Les effets sur le terrain


Sur le terrain, il faut reconnaître que les effets de l’autocéphalie sont contrastés. En effet, la création de cette nouvelle Église locale n’a pas généré la dynamique tant attendue de rattachement massif des paroisses, notamment issues du Patriarcat de Moscou, à la nouvelle entité.

Cependant, il est intéressant de remarquer, avec le journaliste français installé à Kiev Stéphane Siohan, qu’un mouvement de transfert était perceptible à la suite de la guerre dans le Donbass à partir de 2014. En effet, à cette période, des paroisses du Patriarcat de Moscou ont commencé à rejoindre le Patriarcat de Kiev. La tendance semble constante et se poursuivre en faveur désormais de l’Église orthodoxe en Ukraine. D’ailleurs, le gouvernement Porochenko avait adopté une loi permettant aux communautés religieuses de changer d’affiliation juridictionnelle. Si ce texte favorise le rattachement des paroisses du Patriarcat de Moscou à la nouvelle Église autocéphale, il offre aussi la possibilité aux communautés de l’ancien Patriarcat de Kiev, désormais placées sous l’autorité du métropolite Épiphane, de se rapprocher de Moscou.

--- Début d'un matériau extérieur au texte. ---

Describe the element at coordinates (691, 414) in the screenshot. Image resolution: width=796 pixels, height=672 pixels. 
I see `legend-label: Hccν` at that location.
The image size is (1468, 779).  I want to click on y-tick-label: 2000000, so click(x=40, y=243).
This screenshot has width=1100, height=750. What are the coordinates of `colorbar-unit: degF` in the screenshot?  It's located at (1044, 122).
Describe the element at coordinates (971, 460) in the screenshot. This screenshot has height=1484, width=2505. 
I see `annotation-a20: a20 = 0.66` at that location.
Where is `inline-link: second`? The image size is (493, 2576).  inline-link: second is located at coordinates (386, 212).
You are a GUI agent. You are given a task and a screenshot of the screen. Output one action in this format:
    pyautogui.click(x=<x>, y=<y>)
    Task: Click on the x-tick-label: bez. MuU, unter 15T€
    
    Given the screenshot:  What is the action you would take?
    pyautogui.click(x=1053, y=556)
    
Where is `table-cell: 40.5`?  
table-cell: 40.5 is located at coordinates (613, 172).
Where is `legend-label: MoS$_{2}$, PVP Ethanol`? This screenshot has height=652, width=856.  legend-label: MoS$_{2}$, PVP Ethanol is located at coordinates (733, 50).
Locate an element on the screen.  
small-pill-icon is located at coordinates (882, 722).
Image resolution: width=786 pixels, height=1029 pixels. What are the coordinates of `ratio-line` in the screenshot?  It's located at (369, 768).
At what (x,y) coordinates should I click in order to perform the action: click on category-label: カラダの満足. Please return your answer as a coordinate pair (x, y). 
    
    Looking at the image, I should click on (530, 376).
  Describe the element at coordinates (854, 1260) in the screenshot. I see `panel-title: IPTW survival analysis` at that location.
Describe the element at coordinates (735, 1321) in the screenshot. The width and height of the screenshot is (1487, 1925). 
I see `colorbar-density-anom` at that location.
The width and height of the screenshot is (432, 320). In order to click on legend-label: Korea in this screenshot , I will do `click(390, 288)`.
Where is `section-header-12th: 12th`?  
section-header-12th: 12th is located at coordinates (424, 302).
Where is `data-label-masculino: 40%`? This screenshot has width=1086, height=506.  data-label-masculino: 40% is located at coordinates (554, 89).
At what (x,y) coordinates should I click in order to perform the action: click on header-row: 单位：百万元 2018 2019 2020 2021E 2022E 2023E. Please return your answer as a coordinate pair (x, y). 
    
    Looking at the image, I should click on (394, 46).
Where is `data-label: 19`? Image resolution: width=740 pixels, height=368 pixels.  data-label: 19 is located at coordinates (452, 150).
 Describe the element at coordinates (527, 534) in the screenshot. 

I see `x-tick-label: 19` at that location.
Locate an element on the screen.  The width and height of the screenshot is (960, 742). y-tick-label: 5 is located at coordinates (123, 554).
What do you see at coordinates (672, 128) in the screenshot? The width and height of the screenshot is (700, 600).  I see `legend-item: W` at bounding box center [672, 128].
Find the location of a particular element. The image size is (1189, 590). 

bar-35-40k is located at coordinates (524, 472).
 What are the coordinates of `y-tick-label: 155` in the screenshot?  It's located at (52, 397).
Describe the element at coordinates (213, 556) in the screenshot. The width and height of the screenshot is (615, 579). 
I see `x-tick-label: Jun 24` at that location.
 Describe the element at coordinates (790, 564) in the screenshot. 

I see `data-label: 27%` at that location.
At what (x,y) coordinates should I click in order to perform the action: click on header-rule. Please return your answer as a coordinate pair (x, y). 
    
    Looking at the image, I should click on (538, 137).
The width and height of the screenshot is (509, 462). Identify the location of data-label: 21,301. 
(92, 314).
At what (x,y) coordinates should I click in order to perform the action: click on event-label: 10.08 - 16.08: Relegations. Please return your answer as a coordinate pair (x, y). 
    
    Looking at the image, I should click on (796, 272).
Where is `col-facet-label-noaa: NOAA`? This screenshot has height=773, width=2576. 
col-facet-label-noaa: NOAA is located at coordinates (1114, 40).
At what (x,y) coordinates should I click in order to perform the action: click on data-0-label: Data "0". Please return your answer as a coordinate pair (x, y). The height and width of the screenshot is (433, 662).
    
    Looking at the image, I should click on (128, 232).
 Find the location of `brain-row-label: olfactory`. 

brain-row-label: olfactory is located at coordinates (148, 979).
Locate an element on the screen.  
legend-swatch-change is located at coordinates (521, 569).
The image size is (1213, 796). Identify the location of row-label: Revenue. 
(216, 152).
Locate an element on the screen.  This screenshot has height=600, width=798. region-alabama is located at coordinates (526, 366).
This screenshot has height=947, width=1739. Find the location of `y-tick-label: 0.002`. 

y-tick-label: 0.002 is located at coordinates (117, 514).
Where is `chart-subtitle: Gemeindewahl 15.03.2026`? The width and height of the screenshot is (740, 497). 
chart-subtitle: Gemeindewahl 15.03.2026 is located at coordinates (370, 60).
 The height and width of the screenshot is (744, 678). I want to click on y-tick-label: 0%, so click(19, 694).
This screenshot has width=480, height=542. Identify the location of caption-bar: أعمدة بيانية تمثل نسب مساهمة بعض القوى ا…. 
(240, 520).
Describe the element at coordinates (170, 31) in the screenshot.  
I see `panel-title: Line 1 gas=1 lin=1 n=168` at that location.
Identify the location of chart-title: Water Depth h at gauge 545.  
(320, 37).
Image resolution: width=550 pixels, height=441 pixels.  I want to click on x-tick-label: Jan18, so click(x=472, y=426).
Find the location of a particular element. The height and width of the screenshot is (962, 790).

Alors que les orthodoxes représentent environ 70 % de la population ukrainienne, dans son rapport de 2016, le think tank ukrainien Razumkov détaillait la composition locale de l’orthodoxie : 38 % des orthodoxes disaient relever de la juridiction du Patriarcat de Kiev, 23 % du Patriarcat de Moscou, 2,7 % de l’Église autocéphale ; 32,3 % se définissaient simplement comme orthodoxes ; 3,1 % ont répondu qu’ils ne savaient pas.